- **Exercise details**:
Starting at the line that contains "You are a computer-use", reproduce every line through the end of the entries below, with no pictures in the copy.

── Data provided ──

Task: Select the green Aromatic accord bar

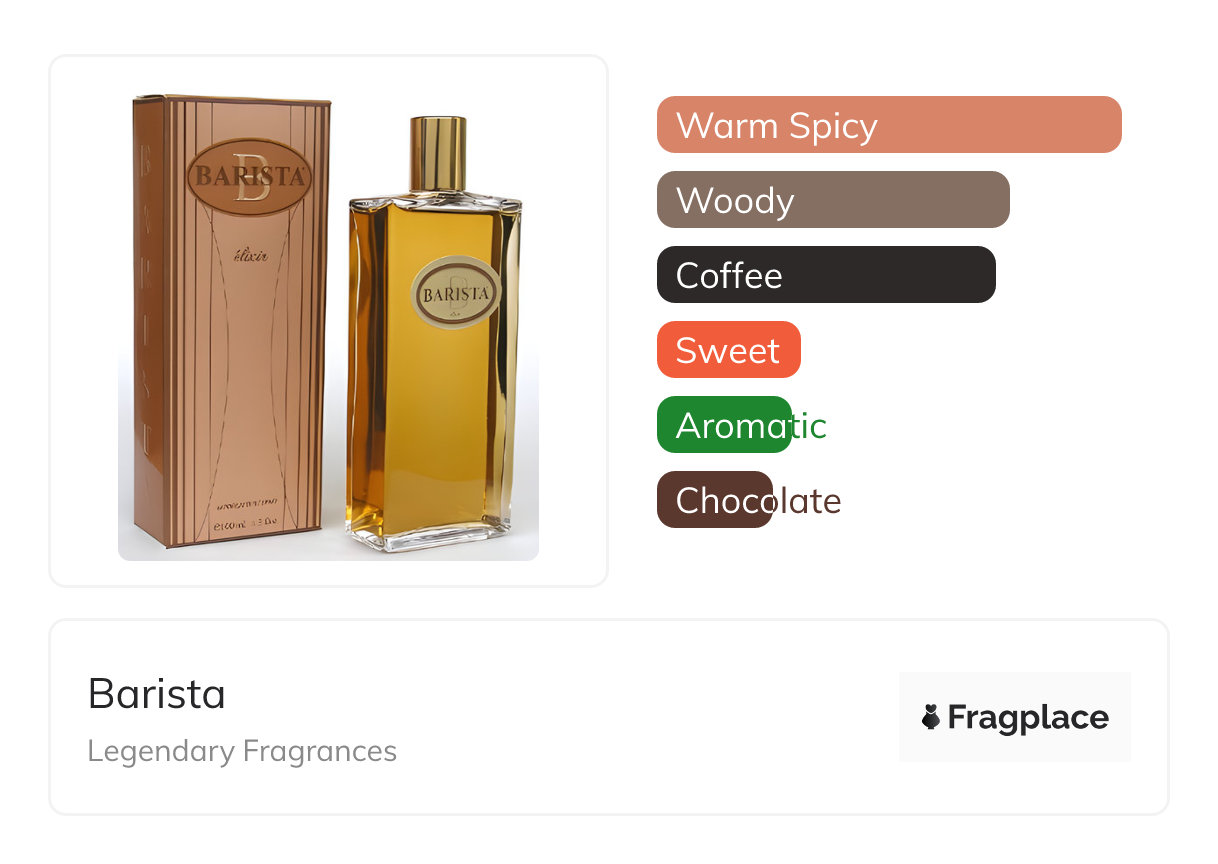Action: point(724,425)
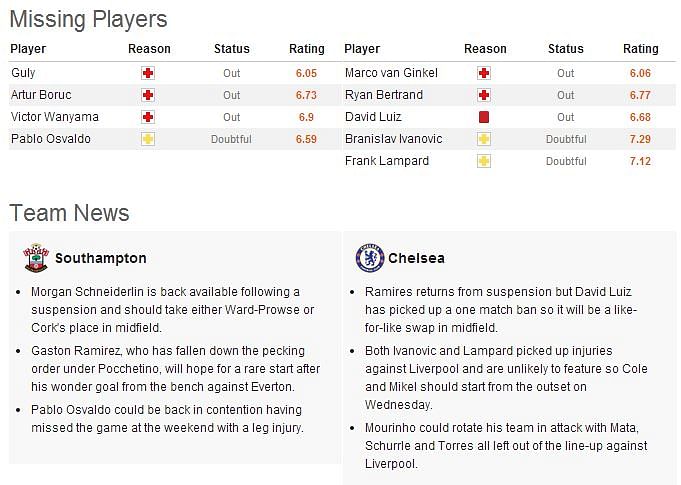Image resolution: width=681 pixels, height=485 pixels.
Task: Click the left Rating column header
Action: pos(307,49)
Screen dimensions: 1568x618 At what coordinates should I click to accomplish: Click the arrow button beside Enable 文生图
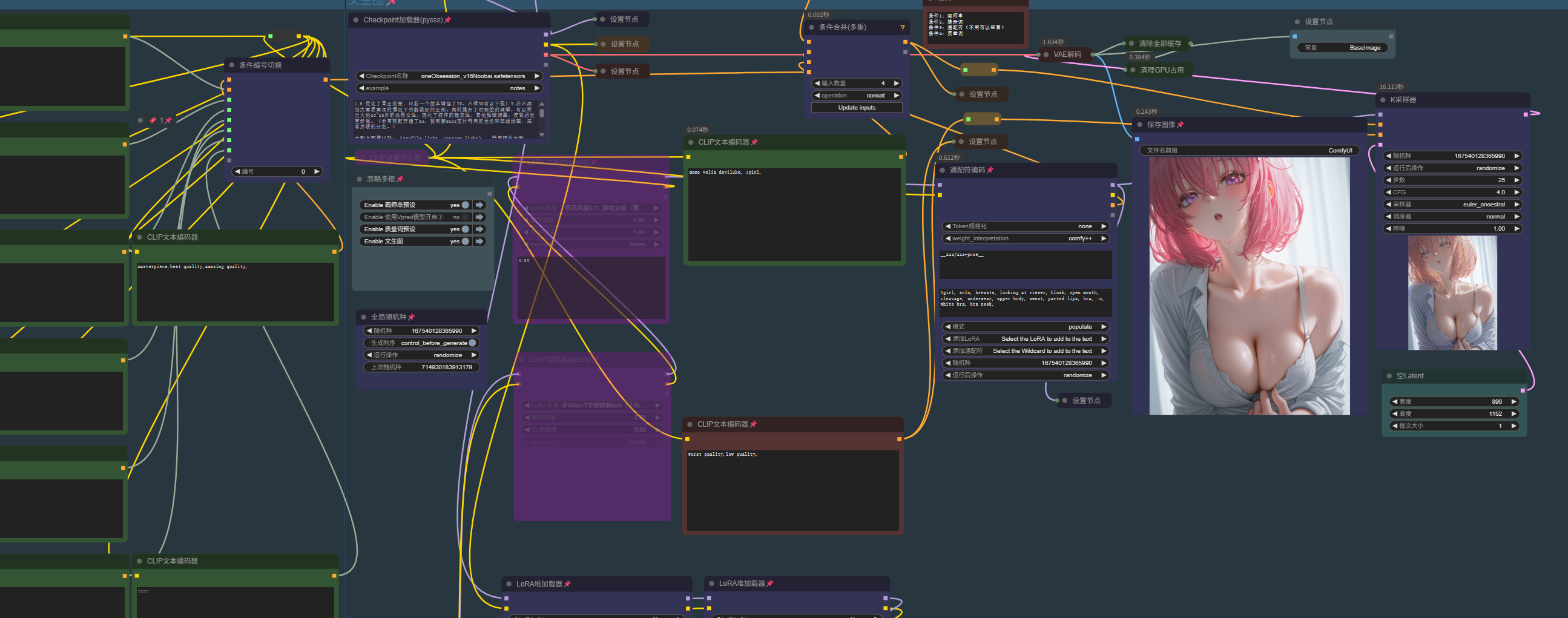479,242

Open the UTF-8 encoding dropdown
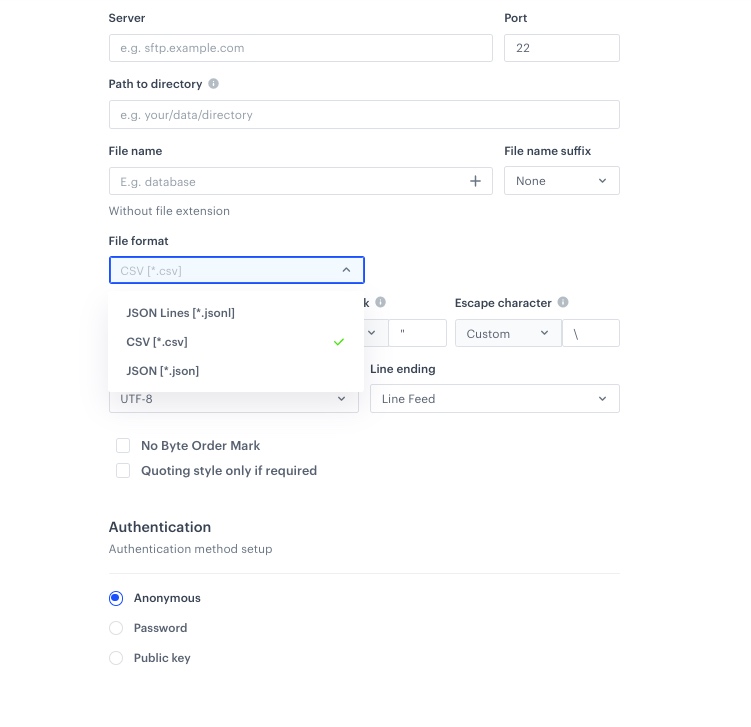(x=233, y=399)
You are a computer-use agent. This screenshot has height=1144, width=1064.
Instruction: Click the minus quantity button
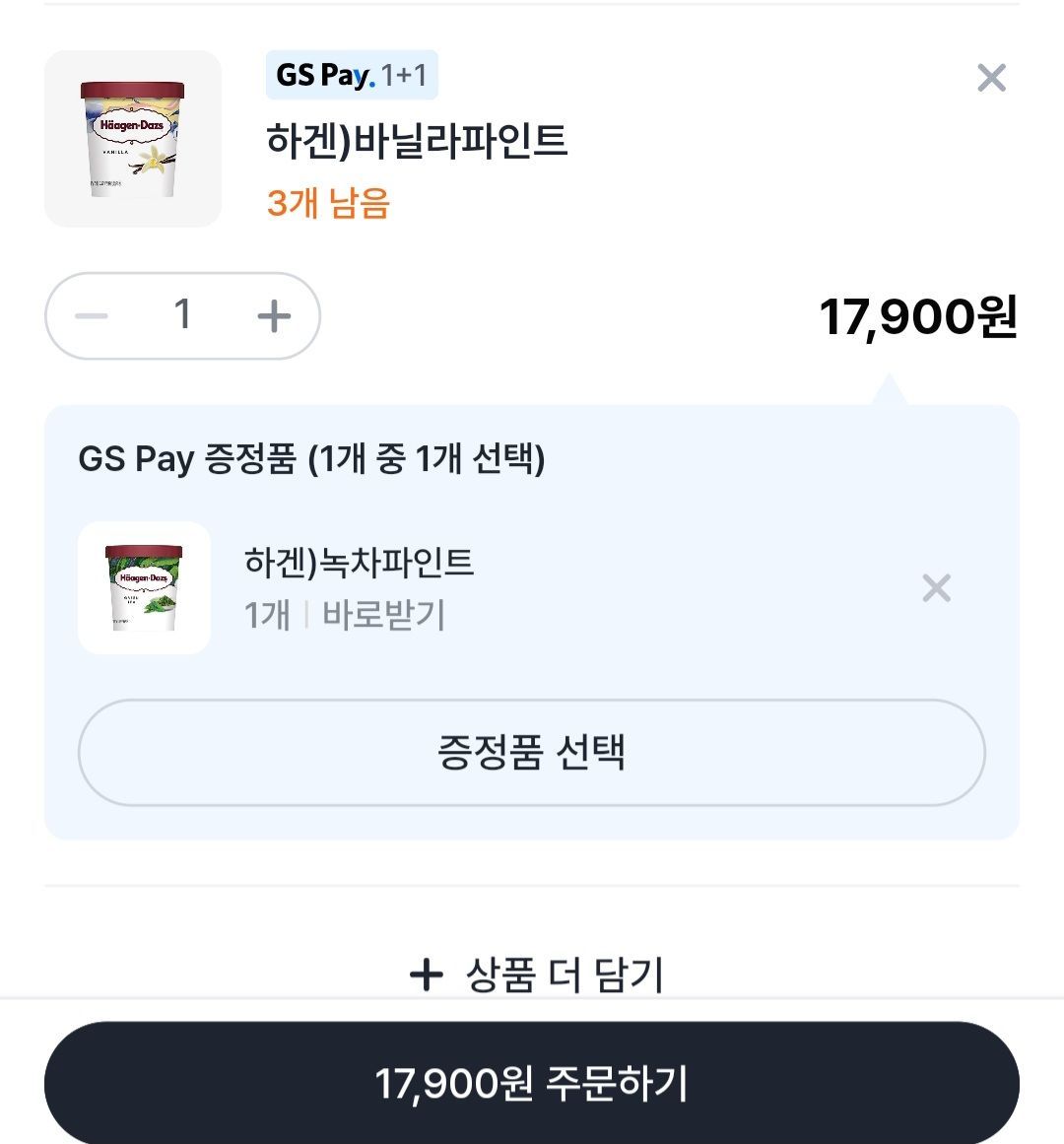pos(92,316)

───

- **Output below**:
You are a computer-use agent. This screenshot has height=1144, width=1064.
Instruction: Click the minus quantity button
pos(92,316)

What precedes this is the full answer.